La dernière victime de cette violence est l’ambassadeur russe, Andrey Karlov, assassiné hier par cinq balles dans le dos dans une galerie d’art à Ankara. Il ne se passe pratiquement pas de jour sans que le sang coule à Istanbul ou à Ankara et que des civils ou des policiers tombent victimes d’attentats terroristes. On est très loin des années paisibles où la Turquie enregistrait des taux de croissance records et un rythme de développement économique qui la rapprochait des pays développés. On est très loin des promesses du chef du parti islamiste Erdogan consistant à faire de la Turquie « un pays sans ennemis ».
Mais d’abord revenons à cette tragédie d’hier. L’ambassadeur de Russie à Ankara était en train de faire une allocution dans une galerie d’art dans la capitale turque quand surgit un jeune homme qui, en apparence, n’a rien d’un terroriste. Impeccablement habillé, costume, cravate, chaussures parfaitement cirés, le jeune homme est « un policier de 22 ans ». Un revolver à la main, il avance calmement vers l’ambassadeur sans que personne n’intervienne et lui tire cinq balles dans le dos. L’ambassadeur s’effondre. Mais le terroriste continue de tirer et deux ou trois personnes sont blessées.
Les quelques phrases prononcées par le terroriste alternativement en turc et en arabe et rapportées par les médias internationaux et les réseaux sociaux sont suffisamment claires pour situer le terroriste et comprendre ses motivations. En arabe, l’assassin a affirmé : « Nous avons fait le serment au prophète Mohammed de mourir en martyrs ». En turc, il a dit « N’oubliez pas Alep, n’oubliez pas la Syrie ». Après avoir tiré sur l’ambassadeur il répéta le slogan propre aux terroristes de Jabhat Annusra : « Nous obéissons à l’ordre du jihad. » Revolver à la main, le terroriste a poursuivi son délire jusqu’à l’arrivée de la police qui l’a finalement abattu.
L’assassinat de l’ambassadeur russe intervient à un moment où Moscou et Ankara poursuivent d’intenses négociations sur le départ d’Alep-Est des civils et du dernier groupe de terroristes qui n’a pas encore jeté les armes. Mais il est peu probable que cette tragédie perturbe les négociations ou, encore moins, les arrêter.
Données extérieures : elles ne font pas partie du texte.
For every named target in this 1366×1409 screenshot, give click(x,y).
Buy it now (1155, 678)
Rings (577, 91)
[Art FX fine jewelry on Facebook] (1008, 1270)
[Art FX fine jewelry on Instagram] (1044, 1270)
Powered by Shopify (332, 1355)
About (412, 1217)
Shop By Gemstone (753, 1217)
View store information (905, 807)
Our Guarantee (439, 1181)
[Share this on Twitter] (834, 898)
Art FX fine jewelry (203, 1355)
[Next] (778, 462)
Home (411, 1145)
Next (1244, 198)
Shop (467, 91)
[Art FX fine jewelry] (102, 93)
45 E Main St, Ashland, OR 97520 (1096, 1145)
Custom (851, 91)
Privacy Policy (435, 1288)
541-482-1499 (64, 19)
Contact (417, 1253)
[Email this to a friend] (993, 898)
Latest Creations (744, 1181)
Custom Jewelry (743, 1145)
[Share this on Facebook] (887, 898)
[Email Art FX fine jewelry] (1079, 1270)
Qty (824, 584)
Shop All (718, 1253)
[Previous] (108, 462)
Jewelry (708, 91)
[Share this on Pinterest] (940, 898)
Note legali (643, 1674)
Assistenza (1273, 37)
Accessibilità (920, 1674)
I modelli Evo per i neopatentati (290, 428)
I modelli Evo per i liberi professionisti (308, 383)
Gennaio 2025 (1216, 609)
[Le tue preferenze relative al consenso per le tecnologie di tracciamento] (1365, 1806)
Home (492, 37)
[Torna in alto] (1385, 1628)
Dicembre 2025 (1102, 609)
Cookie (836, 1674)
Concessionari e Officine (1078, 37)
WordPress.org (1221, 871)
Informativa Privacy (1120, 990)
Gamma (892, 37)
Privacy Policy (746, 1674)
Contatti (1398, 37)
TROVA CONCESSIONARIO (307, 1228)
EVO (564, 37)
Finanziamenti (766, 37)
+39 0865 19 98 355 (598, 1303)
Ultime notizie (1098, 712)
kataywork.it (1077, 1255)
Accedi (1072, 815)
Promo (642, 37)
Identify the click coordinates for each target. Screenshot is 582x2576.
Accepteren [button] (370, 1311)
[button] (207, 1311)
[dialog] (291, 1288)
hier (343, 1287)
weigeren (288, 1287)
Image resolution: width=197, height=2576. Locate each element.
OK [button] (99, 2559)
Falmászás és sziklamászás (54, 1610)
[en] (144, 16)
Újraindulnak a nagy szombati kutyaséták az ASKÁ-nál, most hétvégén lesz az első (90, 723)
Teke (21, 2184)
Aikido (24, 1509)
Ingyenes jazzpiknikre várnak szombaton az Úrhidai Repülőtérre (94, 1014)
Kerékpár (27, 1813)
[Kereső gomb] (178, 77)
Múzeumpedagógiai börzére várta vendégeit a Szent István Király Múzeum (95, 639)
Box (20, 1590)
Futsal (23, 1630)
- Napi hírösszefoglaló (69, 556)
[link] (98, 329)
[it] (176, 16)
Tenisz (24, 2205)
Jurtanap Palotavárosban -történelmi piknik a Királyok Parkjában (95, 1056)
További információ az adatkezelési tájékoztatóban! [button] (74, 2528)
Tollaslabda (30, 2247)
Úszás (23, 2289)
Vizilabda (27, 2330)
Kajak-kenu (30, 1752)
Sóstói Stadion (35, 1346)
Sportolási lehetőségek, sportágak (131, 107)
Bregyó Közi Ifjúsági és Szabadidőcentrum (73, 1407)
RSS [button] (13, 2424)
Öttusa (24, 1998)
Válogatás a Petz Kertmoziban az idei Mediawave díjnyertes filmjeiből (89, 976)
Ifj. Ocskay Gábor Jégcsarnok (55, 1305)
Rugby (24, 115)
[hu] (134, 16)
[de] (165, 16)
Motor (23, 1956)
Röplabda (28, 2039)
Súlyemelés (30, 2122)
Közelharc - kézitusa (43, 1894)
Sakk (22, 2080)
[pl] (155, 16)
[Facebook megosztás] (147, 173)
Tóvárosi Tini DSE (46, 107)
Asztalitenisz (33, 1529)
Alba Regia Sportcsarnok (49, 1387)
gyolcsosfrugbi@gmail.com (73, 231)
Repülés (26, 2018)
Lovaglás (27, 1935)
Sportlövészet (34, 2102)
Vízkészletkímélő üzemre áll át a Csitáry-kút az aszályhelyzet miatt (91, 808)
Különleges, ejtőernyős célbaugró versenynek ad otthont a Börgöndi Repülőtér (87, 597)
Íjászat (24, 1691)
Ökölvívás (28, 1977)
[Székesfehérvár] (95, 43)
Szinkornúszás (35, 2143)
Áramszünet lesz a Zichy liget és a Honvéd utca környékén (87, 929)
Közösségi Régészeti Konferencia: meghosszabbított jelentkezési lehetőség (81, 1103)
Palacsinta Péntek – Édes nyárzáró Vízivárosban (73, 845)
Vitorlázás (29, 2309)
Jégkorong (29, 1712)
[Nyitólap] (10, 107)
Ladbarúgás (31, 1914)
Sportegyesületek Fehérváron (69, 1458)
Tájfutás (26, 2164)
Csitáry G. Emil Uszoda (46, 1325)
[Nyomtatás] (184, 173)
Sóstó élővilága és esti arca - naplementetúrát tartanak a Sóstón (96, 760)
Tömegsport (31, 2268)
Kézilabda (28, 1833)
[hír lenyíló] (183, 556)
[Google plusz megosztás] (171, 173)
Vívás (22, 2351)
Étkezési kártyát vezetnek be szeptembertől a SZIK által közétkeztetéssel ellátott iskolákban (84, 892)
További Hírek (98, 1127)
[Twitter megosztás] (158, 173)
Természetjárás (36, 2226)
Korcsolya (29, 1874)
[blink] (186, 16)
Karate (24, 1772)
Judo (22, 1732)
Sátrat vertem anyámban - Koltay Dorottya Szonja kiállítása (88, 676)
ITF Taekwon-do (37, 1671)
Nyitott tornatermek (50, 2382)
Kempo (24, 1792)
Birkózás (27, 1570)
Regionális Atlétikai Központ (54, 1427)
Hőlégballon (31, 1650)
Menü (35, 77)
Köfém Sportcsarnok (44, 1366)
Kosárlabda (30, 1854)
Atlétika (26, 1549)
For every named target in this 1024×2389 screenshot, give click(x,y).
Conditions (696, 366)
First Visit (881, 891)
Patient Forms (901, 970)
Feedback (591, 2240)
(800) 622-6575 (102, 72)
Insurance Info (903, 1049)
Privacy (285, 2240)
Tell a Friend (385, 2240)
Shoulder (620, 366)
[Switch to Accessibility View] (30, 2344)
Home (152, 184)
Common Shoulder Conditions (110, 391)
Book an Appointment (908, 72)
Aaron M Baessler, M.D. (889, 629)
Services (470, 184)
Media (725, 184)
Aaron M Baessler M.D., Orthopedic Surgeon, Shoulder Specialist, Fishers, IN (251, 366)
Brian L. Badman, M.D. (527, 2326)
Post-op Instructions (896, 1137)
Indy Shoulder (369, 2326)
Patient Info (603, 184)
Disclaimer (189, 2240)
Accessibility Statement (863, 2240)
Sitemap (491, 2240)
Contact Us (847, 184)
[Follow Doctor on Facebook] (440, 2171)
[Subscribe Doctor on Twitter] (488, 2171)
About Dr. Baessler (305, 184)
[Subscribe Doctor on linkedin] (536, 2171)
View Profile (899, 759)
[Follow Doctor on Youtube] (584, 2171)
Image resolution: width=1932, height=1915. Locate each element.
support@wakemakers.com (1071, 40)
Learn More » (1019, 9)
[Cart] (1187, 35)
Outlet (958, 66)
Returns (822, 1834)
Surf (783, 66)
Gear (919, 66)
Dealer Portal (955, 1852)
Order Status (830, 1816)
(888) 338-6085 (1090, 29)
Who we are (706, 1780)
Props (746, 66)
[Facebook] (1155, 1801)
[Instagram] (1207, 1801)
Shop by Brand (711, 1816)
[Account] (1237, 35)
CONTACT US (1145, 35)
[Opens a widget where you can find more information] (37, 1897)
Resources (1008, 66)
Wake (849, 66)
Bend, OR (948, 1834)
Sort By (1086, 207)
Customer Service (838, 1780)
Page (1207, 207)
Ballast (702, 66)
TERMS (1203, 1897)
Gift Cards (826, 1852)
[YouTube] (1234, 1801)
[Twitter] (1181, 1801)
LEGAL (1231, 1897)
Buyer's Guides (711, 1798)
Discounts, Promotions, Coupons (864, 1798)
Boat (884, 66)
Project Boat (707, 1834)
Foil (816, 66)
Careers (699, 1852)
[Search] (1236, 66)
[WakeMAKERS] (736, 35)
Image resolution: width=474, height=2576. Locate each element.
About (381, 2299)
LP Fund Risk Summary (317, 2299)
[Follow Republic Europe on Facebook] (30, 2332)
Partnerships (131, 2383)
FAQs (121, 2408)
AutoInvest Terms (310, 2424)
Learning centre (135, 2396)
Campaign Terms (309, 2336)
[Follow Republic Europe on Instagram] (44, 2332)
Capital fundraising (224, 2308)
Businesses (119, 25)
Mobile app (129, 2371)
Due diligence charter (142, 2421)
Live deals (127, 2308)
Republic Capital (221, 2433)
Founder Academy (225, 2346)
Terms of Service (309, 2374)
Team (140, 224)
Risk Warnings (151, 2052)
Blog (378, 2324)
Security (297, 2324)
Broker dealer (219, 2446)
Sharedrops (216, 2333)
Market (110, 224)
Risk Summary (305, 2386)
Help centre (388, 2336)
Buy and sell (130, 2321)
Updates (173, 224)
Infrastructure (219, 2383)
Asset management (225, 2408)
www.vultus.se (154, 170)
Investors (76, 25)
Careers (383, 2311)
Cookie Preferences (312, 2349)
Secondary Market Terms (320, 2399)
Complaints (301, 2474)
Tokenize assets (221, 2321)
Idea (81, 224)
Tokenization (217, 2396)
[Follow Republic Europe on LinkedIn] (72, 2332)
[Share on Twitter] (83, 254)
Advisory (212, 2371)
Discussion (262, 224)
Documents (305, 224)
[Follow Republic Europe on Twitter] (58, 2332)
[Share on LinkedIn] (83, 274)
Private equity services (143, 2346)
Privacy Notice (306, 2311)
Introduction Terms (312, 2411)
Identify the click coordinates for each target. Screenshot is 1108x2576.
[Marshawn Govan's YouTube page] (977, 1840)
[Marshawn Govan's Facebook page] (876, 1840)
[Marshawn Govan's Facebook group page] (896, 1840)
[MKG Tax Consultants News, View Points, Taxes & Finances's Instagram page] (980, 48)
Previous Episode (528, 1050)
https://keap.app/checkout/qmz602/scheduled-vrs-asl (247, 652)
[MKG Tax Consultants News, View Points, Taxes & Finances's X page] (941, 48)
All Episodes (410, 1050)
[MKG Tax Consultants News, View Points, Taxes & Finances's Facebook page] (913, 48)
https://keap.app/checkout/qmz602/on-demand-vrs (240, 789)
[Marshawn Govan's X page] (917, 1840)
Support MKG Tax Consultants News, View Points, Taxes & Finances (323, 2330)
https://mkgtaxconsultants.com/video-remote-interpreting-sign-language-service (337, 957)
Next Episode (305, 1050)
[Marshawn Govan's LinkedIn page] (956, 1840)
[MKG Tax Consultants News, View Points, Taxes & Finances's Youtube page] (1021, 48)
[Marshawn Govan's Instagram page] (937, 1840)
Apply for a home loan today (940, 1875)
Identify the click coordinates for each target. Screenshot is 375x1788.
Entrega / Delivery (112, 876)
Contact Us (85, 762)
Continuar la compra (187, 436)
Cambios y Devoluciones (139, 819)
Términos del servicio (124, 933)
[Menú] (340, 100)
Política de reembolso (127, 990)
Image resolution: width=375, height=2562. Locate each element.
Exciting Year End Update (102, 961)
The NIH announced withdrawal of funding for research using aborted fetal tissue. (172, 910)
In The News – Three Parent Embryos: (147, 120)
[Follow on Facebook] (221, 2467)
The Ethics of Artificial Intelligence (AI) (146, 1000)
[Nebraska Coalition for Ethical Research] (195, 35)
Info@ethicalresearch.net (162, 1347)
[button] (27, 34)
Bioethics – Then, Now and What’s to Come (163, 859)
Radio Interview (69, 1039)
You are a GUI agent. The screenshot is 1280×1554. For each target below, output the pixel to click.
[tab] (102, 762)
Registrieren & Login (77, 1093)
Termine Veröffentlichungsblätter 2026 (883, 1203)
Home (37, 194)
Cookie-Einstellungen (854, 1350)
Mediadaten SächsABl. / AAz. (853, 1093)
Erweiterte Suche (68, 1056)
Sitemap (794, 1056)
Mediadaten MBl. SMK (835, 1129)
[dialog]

Il était prévu que le mardi 20 décembre le ministre turc des Affaires étrangères, Mevlüt Cavusoglu, se rende à Moscou où il aura des discussions avec ses homologues russe et iranien sur la Syrie. Dans une déclaration faite à l’Agence Reuters, le président de la Douma annonça que la rencontre de Moscou aura lieu comme prévu.
Plusieurs heures après l’assassinat, aucune réaction officielle turque n’a été annoncée. Ce sont les Russes qui ont annoncé le drame aux médias. Ce long silence observé par les officiels turcs est révélateur du grand embarras, de la panique même qui règne dans les cercles du pouvoir en Turquie. L’Etat turc, on le constate pratiquement chaque jour, est de moins en moins capable de protéger ses citoyens et les membres des services de sécurité du terrorisme aveugle qui sévit désormais en Turquie. Mais les choses prennent une tournure nettement plus grave quand ce même Etat s’avère incapable de protéger les diplomates.
La Turquie est en train de subir l’effet de boomerang engendrée par la politique dangereuse entreprise par le président Erdogan vis-à-vis des Kurdes et de la Syrie.
Concernant les Kurdes, Erdogan a rompu la trêve qui a très bien marché pendant treize mois. Se croyant fort et capable de régler la question kurde à coups de bombardements, le président turc a ouvert la voie à une vague de violence qui a déjà fait des centaines de victimes parmi les civils et les forces de sécurité.
Quant à la question syrienne, à force d’avoir joué avec le feu pendant plus de cinq ans, Erdogan a mis gravement en danger la sécurité et la stabilité de son propre pays. Le feu qu’il a largement contribué à allumer en Syrie est en train de se propager en Turquie. Et c’est pour tenter de le circonscrire qu’il a abandonné ses alliés du Golfe et les groupes armés en Syrie pour aller chercher de l’aide chez les Russes et les Iraniens.